** START EXTRACTED INFORMATION **

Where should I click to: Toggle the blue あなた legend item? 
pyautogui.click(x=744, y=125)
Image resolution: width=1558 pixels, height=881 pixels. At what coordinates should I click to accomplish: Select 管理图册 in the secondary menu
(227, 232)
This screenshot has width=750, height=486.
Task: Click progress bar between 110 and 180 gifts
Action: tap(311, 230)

** END EXTRACTED INFORMATION **

DIRECTION: Echo every one of the rows above verbatim, without changing anything.

FINISHED TASK:
Where should I click to: Toggle the blue あなた legend item? 
pyautogui.click(x=744, y=125)
Image resolution: width=1558 pixels, height=881 pixels. At what coordinates should I click to accomplish: Select 管理图册 in the secondary menu
(227, 232)
This screenshot has width=750, height=486.
Task: Click progress bar between 110 and 180 gifts
Action: tap(311, 230)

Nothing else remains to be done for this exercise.